Today I’ve tried the new update of SteamVR that has been announced by Valve a dozen days ago and that has been praised by a lot of virtual reality websites. In this article I’ll show you how to try it by yourself and my impressions after having tried it.
SteamVR introduces SteamVR Home, which is still in beta, so you have to enable betas in order to try it. At the official post there are the instructions to activate it, that I’ll copy-paste here along with some photos to help you more.
To opt into SteamVR Beta:
- Open Steam on your desktop
- Find SteamVR in your Library under Tools
- Right click and go to Properties
- Select the Betas tab and pick SteamVR Beta from the dropdown menu
Ok, once you’ve done this procedure, Steam will download SteamVR Beta. When the download has finished, you can make the magic happen: whenever from Steam you will launch SteamVR, you won’t see anymore that sad grey universe, but you will find yourself inside a room!
What’s happening here? Well, Valve has had another one of their genius ideas. They transformed their dull grey environment in a mix of Oculus Home, Facebook Spaces and Destinations. An immersive menu with exploration and social functionalities, something really incredible.
So, starting SteamVR you’ll find yourself inside this house in the mountains and a little tutorial starts will tell you the controls: the B button of Oculus Touch is to open the menu, the A one is to rotate yourself of 90 degrees and the index trigger is to select stuff. Of course you can select elements using ray-casting from the Oculus controllers and of course, being a Valve environment, you can move only using teleportation (performed through the thumbstick of the controller). When you’re close to an object, if it highlights, you can grab it using your index finger and release it using your middle finger.
The first thing I did once I got used with the movement schema has been moving around this home room. This is what I’ve always dreamt to do in VR: Oculus Home has a beautiful house but there’s no way of exploring it… while here I was in VR and I could move inside my virtual home! Yeah! I went to the balcony and looked around… wow!
The panorama was amazing… really relaxing, with birds singing in the background. Then I went next to objects that were inside my virtual room and started taking them, launching them, making them bigger (pressing the trigger on both controllers while you’ve an object in your hand make it possible to scale it up/down) and having fun.
I felt absolute freedom, it was like being really inside my house in VR. I discovered that I could use the menu and open a furniture tab from which take a lot of props to put inside my room. This way I could really customize my house, making it truly mine, truly unique, the way I loved it to be.

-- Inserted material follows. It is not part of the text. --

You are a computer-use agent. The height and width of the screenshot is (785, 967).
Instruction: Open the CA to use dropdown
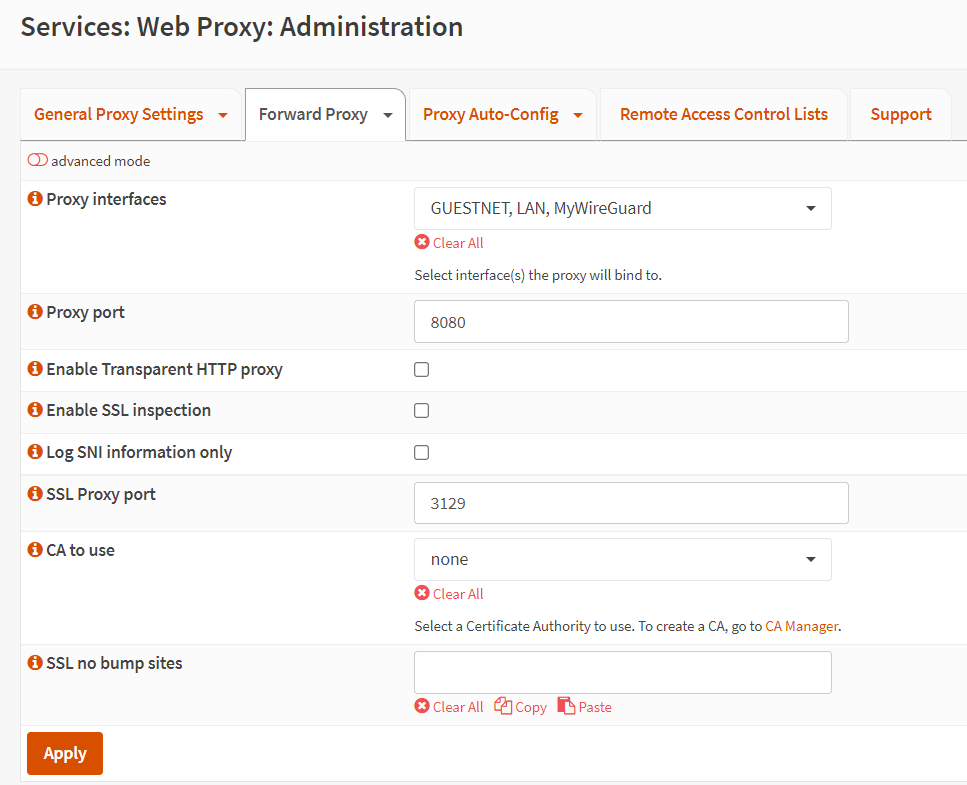coord(622,560)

After having customized my house, I started customizing myself, too. Because in SteamVR Home I have an avatar, that I can customize the way I want. We’re not talking about realistic avatars or cartoon avatars of Facebook Spaces: they’re funny geometrical avatars that remind me a bit the ones of AltspaceVR. The avatar has a series of little details you can add to them… for example I put a little rose on my body. Honestly I don’t like that much this choice of avatars: I mean, they’re funny, but also too simplicistic and the customization options are too few. For example for my hands I could choose only between Oculus Touch and cartoon hands. I guess that this is due to the fact that we’re still at the beginning of this new experience and that lots of updates have still to be released, as Steam pointed out.
In the end I had the funny avatar of me and a messy house (a tidy house wouldn’t have been truly mine 😀 ), so… why is this thing Steam VR Home? Aren’t I supposed to launch VR games from here? Yes, I am… and in fact it is possible. There’s a front panel from which you can launch all the recently launched SteamVR games in a super-easy way. You find them there, so you just point at them, press the index trigger and BAM… you play! It is VR as we always dreamt it: you put a headset and you’re in your virtual room, from which you control all your VR stuff, like launching VR experiences.
But there’s a lot more…
If you launch the program on the “Cinema” screen of the room, you can start downloading a lot of different environments... because yes, being in this mountain room is awesome, but being able to immerse yourself in every kind of VR environment is even better. So you can select and download lots of new environments: there are many and of different kinds: some are made with computer graphics, other are real environments reconstructed using photogrammetry; some of real places, others are just created using imagination. The only thing that they have in common is that they’re awesome.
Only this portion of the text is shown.